January 9, 2014 Slideshow
Ruby Ponnudarai dissects a giant deep-sea mussel collected at the Crab Spa vent. For the past two years, she has studied symbiotic bacteria that live in the mussels’ gills and provide them with nutrients—yet this cruise has been her first opportunity to go to sea and collect samples in person.
Ruby Ponnudarai removed this whopper of a worm, a parasite called a “polynoid,” from the mussel she dissected in the previous photo.
Matt Rawls, an undergraduate student from Carnegie Institution of Washington, will still be at sea during the first week of classes this semester, so he’s studying up on the ship between stints in the lab.
Stefan Sievert carefully unloads a package of Styrofoam cups decorated by his daughter’s sixth-grade classmates. He plans to send the cups to the seafloor in a mesh bag attached to the next elevator. What do you think will happen to them?

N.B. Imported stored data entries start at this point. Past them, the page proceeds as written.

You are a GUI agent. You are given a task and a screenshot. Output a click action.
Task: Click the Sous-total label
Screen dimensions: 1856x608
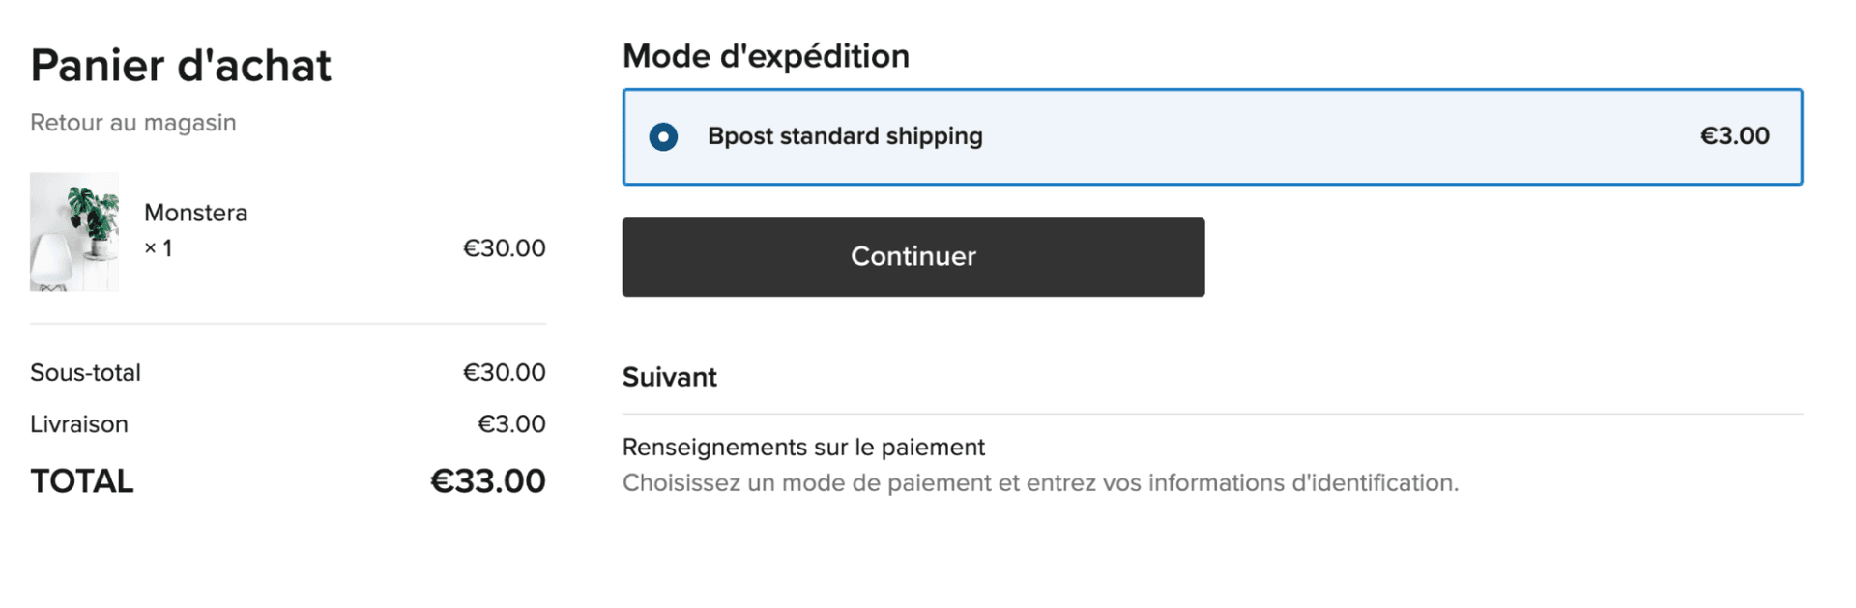click(x=85, y=372)
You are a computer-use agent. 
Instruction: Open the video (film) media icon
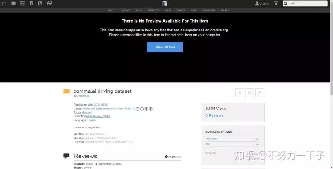22,3
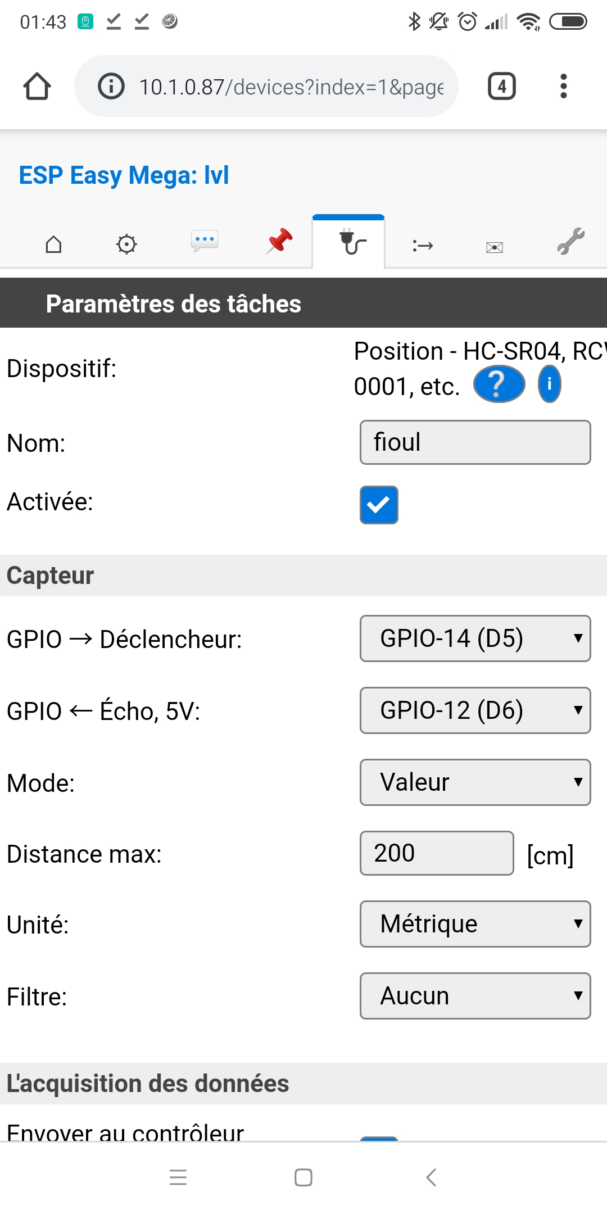Toggle the fioul task enabled state
The image size is (607, 1214).
pos(379,505)
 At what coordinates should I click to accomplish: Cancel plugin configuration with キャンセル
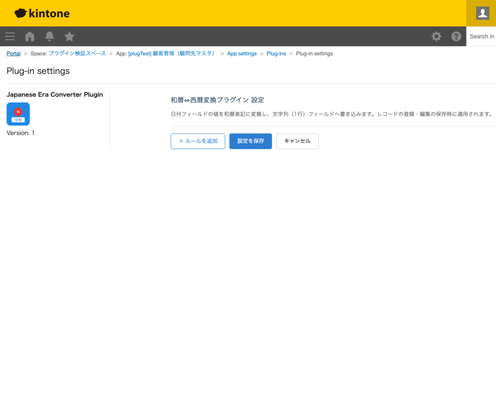pyautogui.click(x=297, y=141)
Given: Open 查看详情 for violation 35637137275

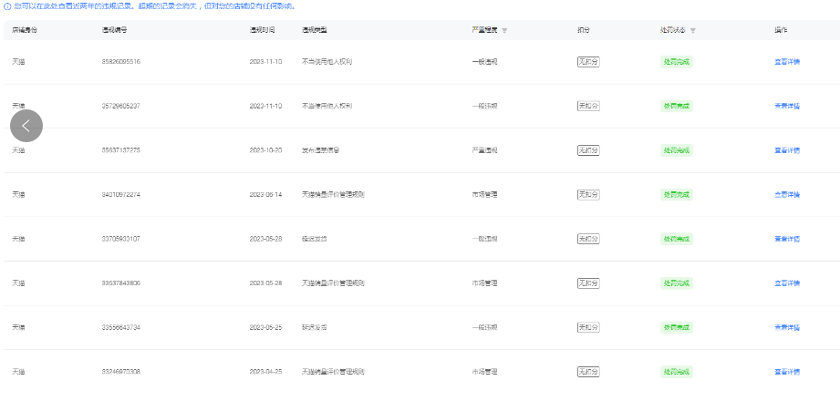Looking at the screenshot, I should click(x=786, y=150).
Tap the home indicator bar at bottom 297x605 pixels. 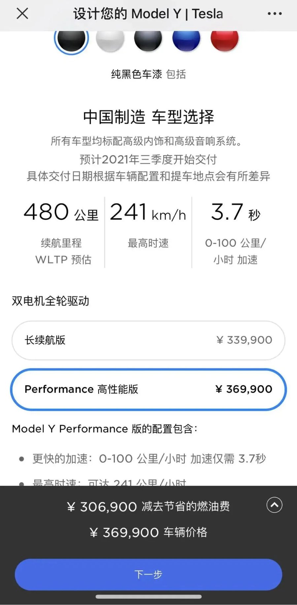149,597
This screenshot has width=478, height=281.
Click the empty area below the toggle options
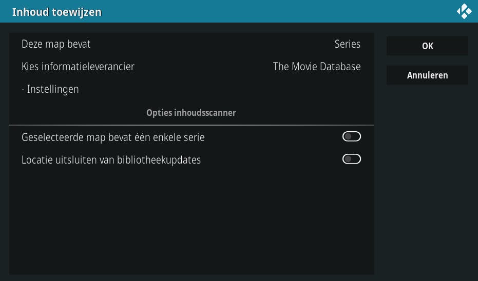191,220
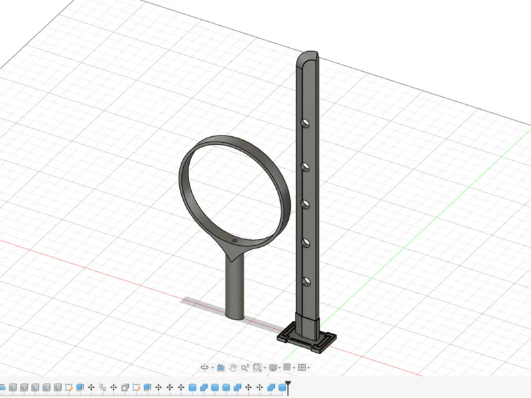531x398 pixels.
Task: Expand the Grid and Snaps dropdown arrow
Action: [x=294, y=368]
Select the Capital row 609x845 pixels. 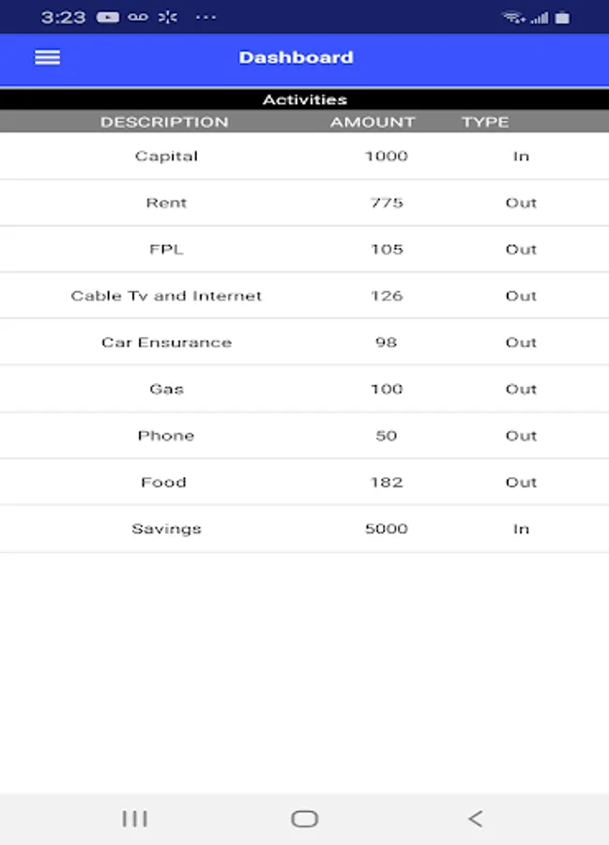click(x=304, y=156)
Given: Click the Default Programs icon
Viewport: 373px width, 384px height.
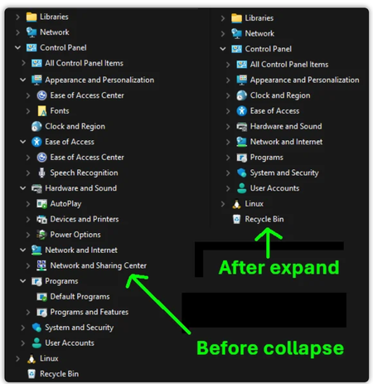Looking at the screenshot, I should coord(41,297).
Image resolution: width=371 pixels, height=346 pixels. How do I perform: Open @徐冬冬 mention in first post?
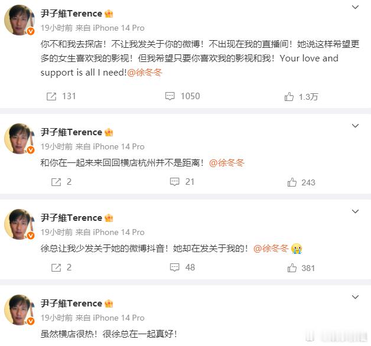pos(145,73)
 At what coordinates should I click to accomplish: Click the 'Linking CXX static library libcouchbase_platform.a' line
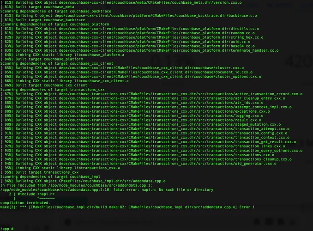point(62,55)
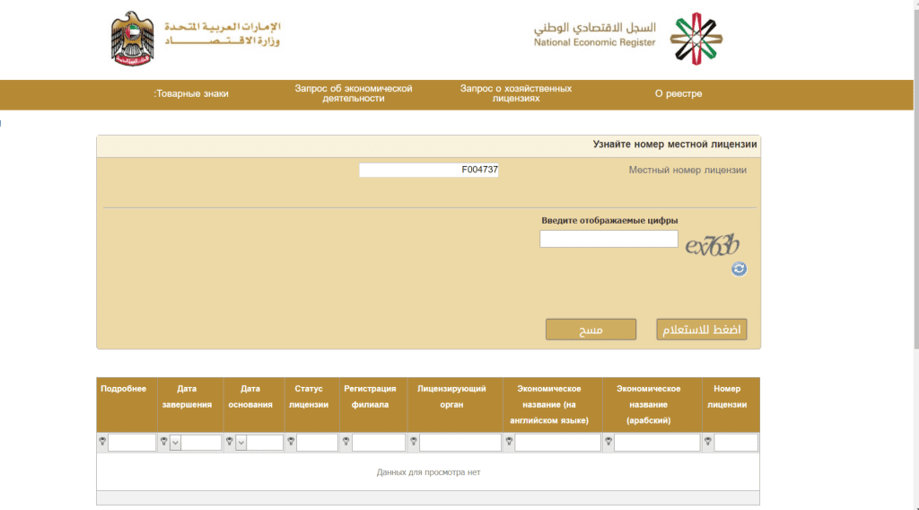Click filter icon in Arabic economic name column
This screenshot has height=510, width=919.
608,442
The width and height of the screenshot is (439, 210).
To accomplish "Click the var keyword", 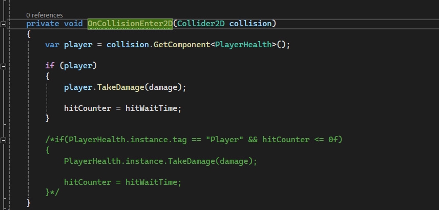I will 52,45.
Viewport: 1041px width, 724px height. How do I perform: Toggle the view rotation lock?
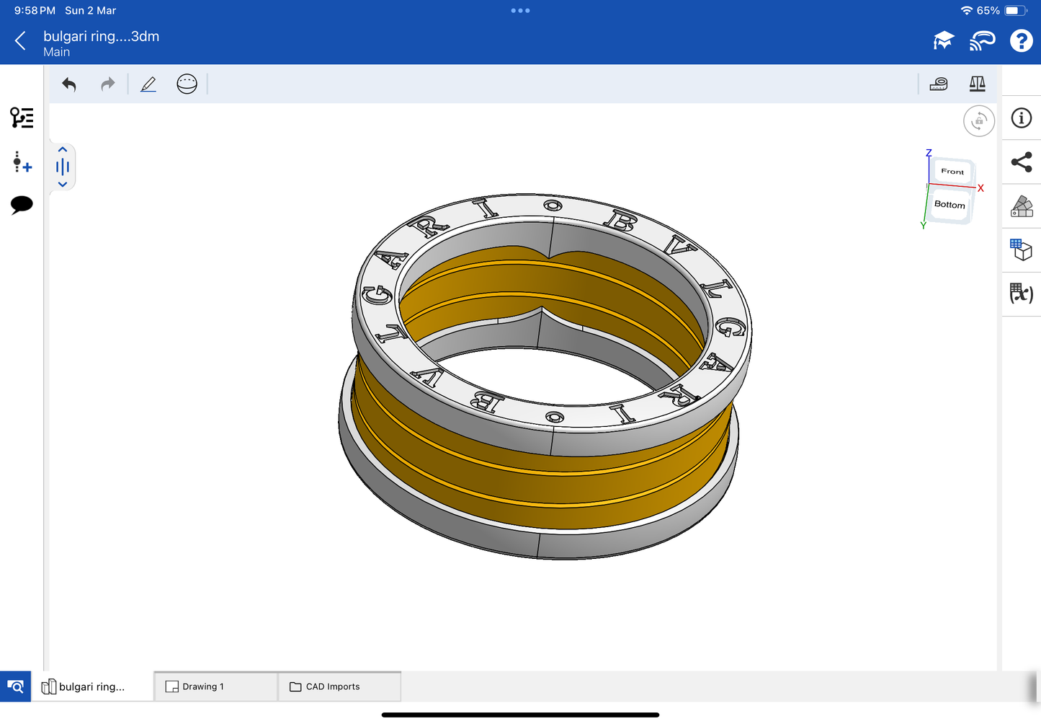(978, 121)
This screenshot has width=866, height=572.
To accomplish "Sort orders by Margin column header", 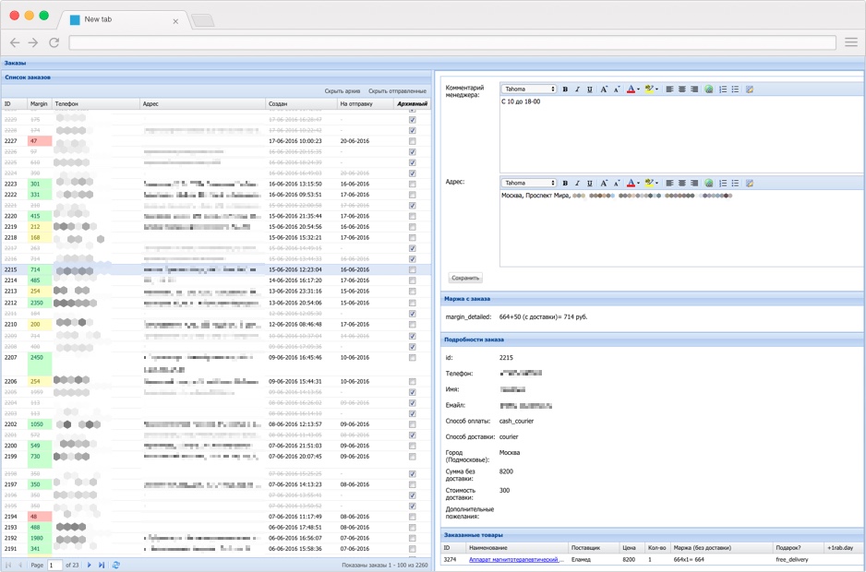I will click(39, 104).
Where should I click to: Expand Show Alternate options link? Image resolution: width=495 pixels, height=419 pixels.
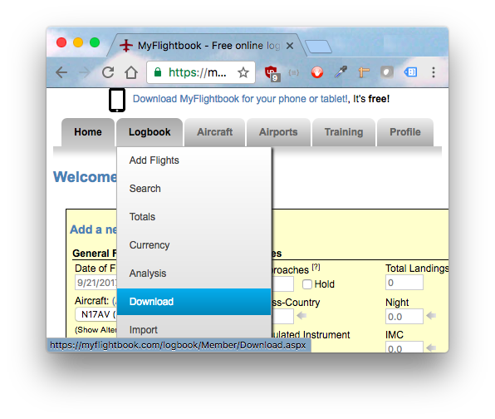(x=96, y=330)
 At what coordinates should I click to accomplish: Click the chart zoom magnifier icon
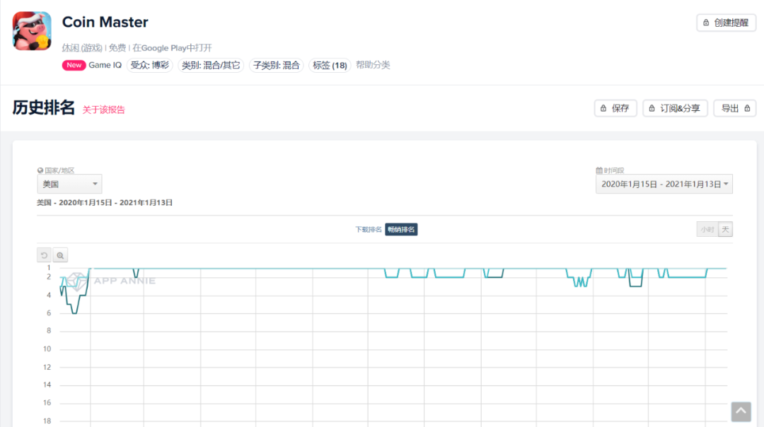(60, 255)
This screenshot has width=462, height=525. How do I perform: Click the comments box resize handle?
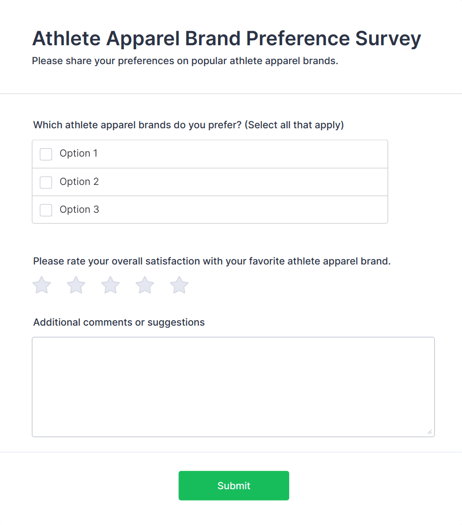[430, 432]
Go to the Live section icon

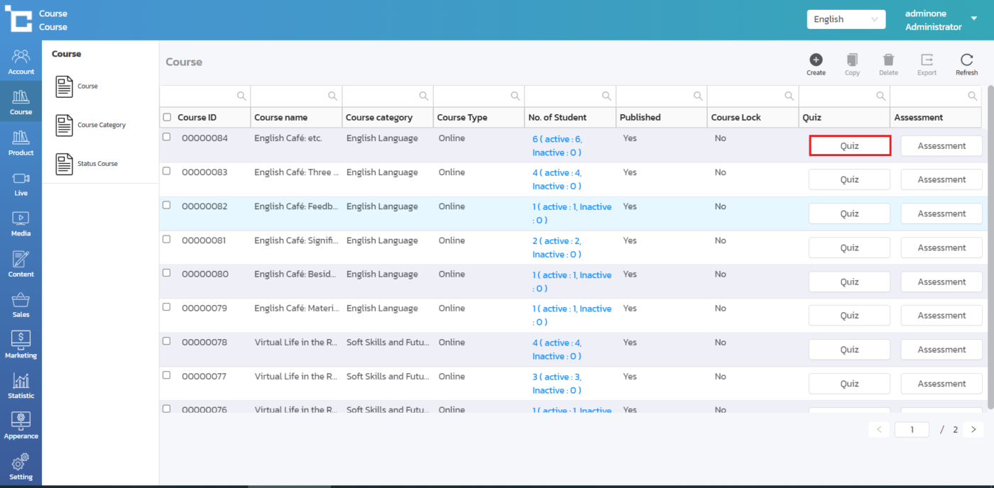coord(21,183)
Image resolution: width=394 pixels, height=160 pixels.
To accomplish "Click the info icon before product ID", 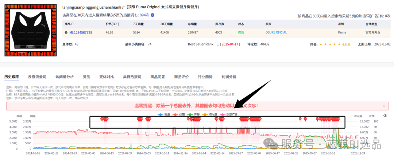I will (x=66, y=32).
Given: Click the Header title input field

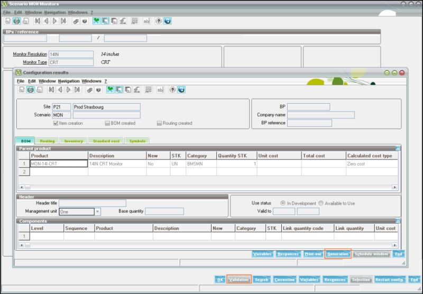Looking at the screenshot, I should [x=93, y=203].
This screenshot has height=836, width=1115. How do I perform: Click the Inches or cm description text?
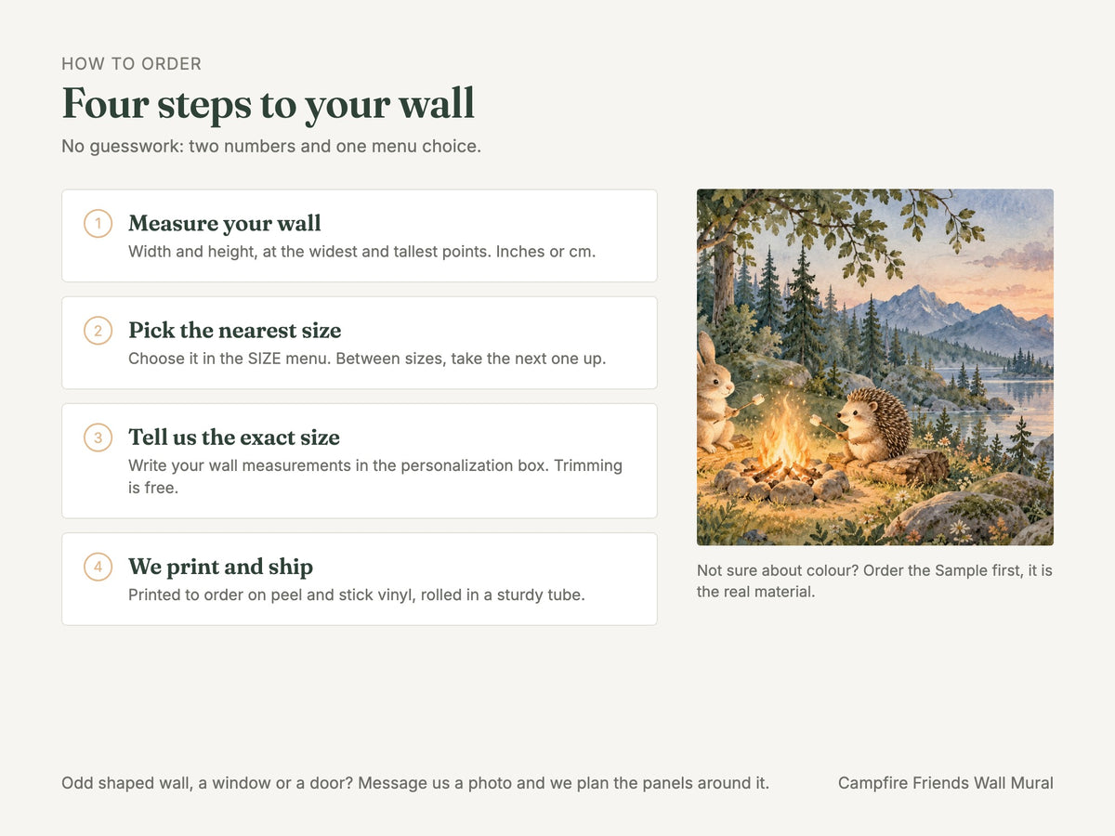(x=362, y=252)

A few hours after going over the side, the elevator carrying the Styrofoam cups returned from the seafloor more than a mile and a half below us. The extreme pressure has crushed them down to a minuscule size. Creating these crushed cups “is a cruise tradition,” Sievert said.
Tucked behind a cluster of pipes and valves on the deck of Atlantis, a fishing rod waits for its next big catch.
François Thomas (left) and Jesse McNichol prepare a solution to track the growth of bacteria in their experiments. (Photo courtesy of Jen Barone)
This chemical locker, located on the starboard deck of the Atlantis, provides an enclosed, fireproof space for researchers to store dangerous chemicals. (Photo courtesy of Jen Barone)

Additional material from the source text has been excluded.